> **To be done**
1 – Decide whether each statement agrees with the article on the Prayer for Peace album, answering yes or no and quoting the words from the article that settle it: (a) the album came out on June 2, 2017; (b) the album was the band's first record for Songs of the South; (c) the album reached No. 1 on the Top Blues Albums chart.
2 – Name every Billboard chart that the article on the Prayer for Peace album says the album reached.
3 – Carry the article on the Prayer for Peace album forward with a new paragraph that picks up after its final sentence.

> **Passage to read**
▬▬▬

Studio album by North Mississippi Allstars
- Released: June 2, 2017
- Recorded: 2017
- Studio: Royal Studios (Memphis, TN); Brooklyn Studios (New York, NY); Harmony Hill (Nashville, TN); Music Shed Studio (New Orleans, LA); Zebra Ranch Studios (Independence, MS); Sawhorse Studios (St. Louis, MO); Weights and Measures (Kansas City, MO); Arly Studios (Austin, TX);
- Genre: Southern rock; blues rock; americana; boogie rock; roots rock;
- Length: 42:36
- Label: Songs of the South
- Producer: Cody Dickinson; Luther Dickinson;

North Mississippi Allstars chronology
| Freedom & Dreams (2015) | Prayer for Peace (2017) | Up and Rolling (2019) |

= Prayer for Peace (North Mississippi Allstars album) =

Prayer for Peace is the ninth studio album by American band North Mississippi Allstars. It was released on June 2, 2017, via Songs of the South Records, making it their final record for the label. Recording sessions took place at Royal Studios in Memphis, Brooklyn Studios in New York City, Harmony Hill in Nashville, Music Shed Studio in New Orleans, Zebra Ranch Studios in Independence, Sawhorse Studios in St. Louis, Weights and Measures in Kansas City, and Arly Studios in Austin. Production was handled by Cody and Luther Dickinson with co-producer Lawrence "Boo" Mitchell.

In the United States, the album made it to several Billboard charts, peaking at No. 77 on the Current Album Sales, No. 19 on the Top Americana/Folk Albums, No. 1 on the Top Blues Albums, No. 4 on the Heatseekers Albums and No. 13 on the Tastemakers.

▬▬▬

> **Data extract**
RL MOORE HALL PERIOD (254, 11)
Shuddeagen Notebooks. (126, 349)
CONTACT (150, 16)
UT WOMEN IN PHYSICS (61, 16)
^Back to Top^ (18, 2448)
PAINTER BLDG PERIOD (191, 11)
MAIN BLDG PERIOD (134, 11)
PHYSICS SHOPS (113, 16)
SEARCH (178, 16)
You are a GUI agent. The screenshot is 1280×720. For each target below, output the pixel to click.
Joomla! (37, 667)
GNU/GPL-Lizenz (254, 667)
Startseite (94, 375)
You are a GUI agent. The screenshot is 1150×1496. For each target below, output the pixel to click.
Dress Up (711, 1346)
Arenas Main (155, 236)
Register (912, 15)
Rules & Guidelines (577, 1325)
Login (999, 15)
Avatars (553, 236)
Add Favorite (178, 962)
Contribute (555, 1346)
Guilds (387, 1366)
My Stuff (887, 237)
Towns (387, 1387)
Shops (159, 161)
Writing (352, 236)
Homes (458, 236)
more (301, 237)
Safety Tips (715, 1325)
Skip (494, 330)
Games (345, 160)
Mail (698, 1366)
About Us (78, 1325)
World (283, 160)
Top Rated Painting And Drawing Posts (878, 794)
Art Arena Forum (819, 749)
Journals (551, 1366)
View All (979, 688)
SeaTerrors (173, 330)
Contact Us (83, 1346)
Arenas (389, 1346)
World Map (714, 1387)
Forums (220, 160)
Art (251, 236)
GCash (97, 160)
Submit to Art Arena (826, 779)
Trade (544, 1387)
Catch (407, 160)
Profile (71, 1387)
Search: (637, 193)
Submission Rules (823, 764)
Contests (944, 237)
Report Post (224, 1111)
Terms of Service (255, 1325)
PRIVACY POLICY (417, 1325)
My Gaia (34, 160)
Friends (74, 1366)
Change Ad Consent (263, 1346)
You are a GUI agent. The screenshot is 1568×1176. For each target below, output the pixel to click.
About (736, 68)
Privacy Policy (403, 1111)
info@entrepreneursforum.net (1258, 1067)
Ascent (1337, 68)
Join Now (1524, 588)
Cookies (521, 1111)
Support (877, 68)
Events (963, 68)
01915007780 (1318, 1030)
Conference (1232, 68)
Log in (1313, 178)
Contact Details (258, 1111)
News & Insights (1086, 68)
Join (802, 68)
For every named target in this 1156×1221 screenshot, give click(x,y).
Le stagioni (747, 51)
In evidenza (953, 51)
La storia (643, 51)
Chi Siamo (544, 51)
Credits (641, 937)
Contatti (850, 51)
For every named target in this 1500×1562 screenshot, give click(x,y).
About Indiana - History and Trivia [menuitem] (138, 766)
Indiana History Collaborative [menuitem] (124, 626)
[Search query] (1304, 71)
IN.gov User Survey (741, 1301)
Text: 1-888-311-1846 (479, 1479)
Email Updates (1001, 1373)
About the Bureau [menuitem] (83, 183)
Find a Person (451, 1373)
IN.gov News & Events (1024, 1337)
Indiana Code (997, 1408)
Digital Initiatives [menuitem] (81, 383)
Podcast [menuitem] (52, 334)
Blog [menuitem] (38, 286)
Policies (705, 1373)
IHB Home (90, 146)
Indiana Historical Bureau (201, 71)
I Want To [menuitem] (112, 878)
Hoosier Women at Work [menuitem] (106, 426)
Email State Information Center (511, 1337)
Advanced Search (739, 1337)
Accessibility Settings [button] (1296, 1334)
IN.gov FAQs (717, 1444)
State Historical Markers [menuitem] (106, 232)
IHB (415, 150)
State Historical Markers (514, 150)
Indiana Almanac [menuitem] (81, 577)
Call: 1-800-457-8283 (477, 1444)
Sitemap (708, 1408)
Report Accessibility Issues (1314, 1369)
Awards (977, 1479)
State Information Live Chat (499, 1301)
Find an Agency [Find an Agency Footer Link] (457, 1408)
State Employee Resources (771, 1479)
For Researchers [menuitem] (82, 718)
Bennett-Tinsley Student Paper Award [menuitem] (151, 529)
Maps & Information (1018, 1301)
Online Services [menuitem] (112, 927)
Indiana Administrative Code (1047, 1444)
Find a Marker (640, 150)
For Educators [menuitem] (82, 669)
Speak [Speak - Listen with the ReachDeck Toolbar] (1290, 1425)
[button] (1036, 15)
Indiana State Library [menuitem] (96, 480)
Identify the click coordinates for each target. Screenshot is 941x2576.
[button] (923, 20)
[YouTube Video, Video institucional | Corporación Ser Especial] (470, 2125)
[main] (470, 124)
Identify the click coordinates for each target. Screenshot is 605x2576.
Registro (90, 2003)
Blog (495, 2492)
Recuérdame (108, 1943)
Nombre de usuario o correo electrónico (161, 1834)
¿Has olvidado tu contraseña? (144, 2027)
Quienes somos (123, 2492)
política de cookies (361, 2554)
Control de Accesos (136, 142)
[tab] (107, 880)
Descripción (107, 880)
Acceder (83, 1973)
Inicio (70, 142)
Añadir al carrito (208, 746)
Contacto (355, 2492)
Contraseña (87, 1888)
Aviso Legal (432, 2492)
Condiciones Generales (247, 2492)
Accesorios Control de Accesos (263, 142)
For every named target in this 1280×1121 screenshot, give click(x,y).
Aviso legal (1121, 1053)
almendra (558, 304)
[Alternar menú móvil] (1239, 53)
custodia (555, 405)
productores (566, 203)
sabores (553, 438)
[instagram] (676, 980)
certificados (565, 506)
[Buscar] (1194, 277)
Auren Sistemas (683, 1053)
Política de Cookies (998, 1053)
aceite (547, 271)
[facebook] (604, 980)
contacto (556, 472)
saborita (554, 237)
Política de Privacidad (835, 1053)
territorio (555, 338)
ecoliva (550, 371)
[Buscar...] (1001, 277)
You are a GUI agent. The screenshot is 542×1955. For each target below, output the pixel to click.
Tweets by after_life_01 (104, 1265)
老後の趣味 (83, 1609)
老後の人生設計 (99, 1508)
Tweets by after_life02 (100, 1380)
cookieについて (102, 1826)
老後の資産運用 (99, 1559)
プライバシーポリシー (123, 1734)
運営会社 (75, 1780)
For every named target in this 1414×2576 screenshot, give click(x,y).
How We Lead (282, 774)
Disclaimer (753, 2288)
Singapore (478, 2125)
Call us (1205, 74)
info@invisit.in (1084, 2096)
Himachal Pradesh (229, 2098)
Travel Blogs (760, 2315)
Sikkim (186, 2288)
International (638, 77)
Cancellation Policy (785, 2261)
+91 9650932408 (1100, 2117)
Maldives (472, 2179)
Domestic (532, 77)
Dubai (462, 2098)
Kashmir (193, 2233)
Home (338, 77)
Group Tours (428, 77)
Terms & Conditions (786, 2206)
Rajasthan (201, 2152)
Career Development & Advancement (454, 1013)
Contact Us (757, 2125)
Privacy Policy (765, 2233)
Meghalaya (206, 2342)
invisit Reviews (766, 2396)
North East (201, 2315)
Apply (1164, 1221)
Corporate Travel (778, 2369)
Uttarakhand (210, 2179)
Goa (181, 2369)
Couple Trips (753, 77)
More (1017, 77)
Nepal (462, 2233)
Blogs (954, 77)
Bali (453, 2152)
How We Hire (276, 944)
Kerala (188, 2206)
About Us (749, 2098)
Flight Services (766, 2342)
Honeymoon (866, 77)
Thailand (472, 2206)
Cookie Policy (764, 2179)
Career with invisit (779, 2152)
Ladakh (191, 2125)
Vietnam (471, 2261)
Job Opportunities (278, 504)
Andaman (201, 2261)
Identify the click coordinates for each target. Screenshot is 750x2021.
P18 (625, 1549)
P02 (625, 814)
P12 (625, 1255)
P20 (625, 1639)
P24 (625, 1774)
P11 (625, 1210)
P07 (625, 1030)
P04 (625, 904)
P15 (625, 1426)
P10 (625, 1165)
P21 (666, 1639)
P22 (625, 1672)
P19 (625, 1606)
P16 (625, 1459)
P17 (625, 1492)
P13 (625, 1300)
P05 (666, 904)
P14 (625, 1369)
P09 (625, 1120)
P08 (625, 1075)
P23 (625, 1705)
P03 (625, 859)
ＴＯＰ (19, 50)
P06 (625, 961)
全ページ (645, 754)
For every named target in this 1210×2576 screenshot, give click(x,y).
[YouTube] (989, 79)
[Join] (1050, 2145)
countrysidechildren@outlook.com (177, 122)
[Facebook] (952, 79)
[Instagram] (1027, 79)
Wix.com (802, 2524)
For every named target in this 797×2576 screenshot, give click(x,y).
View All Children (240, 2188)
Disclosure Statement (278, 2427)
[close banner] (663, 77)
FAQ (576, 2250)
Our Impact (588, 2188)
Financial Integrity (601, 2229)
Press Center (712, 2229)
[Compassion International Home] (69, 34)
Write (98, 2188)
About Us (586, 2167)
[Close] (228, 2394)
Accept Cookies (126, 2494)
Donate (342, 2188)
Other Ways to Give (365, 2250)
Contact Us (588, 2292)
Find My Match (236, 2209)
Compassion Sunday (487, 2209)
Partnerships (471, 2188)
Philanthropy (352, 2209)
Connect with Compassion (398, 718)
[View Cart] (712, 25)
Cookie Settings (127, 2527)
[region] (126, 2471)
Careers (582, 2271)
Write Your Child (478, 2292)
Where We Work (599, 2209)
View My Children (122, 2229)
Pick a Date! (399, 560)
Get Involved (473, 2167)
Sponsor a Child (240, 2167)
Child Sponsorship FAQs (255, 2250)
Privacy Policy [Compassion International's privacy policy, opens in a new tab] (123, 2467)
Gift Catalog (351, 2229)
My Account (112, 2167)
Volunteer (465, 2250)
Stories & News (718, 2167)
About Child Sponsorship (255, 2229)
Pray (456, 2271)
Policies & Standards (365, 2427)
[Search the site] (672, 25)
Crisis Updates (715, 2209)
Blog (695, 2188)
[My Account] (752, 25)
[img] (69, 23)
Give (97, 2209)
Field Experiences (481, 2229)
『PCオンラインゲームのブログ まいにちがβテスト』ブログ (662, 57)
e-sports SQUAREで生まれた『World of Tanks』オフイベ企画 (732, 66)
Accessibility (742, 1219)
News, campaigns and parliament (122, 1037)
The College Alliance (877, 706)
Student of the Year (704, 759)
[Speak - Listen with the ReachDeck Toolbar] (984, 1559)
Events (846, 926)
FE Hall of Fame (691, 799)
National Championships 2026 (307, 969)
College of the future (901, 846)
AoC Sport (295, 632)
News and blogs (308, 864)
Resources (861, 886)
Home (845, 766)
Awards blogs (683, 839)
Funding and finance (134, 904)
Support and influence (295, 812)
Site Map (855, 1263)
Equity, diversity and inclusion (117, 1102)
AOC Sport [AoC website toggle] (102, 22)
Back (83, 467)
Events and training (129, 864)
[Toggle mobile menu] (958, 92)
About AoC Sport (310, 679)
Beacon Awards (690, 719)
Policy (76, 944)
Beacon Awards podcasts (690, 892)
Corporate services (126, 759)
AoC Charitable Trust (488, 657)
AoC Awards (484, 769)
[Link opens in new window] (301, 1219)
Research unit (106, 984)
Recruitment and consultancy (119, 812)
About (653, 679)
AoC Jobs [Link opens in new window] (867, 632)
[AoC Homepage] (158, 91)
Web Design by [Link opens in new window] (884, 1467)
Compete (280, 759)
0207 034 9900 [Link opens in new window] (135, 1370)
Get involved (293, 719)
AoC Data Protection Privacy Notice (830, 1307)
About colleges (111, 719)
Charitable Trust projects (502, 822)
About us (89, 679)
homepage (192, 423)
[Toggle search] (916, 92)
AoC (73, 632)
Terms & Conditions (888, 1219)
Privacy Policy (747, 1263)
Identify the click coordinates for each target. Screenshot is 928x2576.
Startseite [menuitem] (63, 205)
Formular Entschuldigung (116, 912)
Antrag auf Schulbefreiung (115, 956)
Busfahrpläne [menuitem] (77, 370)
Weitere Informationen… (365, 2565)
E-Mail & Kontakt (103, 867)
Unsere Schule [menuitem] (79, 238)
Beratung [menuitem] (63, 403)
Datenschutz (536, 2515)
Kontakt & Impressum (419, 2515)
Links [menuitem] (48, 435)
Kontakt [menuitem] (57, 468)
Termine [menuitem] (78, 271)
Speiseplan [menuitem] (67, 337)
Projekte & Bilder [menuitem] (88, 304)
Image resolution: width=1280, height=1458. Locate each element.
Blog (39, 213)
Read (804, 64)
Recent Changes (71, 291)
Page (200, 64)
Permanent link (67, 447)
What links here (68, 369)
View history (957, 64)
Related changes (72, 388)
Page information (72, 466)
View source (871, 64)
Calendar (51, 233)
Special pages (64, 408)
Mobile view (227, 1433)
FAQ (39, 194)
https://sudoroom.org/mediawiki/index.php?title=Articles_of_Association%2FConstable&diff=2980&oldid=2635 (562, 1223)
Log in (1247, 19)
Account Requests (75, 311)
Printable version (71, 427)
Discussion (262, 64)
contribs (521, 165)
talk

▬▬▬

> **Solved problems**
1 –
(a) Yes: "It was released on June 2, 2017"
(b) No: "making it their final record for the label"
(c) Yes: "No. 1 on the Top Blues Albums"

2 – Current Album Sales, Top Americana/Folk Albums, Top Blues Albums, Heatseekers Albums, Tastemakers

3 –
At the 39th Blues Music Awards held in 2018, the album was nominated for a Blues Music Award for Blues Rock Album, while the band was nominated for a Blues Music Award for Band of the Year.

==Critical reception==

Prayer for Peace was met with universal acclaim from music critics. At Metacritic, which assigns a normalized rating out of 100 to reviews from mainstream publications, the album received an average score of 80, based on four reviews.

AllMusic's Thom Jurek praised the album, citing the music as eternal, and said that the band's "obvious reverence for it is shown in how easily they just let it come through." Jurek elaborated that "no matter where it was recorded or who plays on it", the album felt the same− "Open, willing, and wooly". Hal Horowitz of American Songwriter felt that though there weren't any revelations on the album, yet "the energy, excitement and intensity poured into every performance" made it standout "in an impressive Dickinson brothers catalog that doesn't have any weak entries". Uncut reviewer wrote: "Luther and Cody Dickinson strip it back on Prayer For Peace, recording in a half-dozen American cities and viscerally capturing the widespread unease". Magnet reviewer found out the album's "rootsy sound remains more or less unchanged and identified". Writing for Vice, veteran music critic Robert Christgau wrote: "Never much shakes with songs per se, they put their minds into an entreaty their South needs, their hearts into their South's African-American repertoire, and their guitars into Will Shade's greatest hit".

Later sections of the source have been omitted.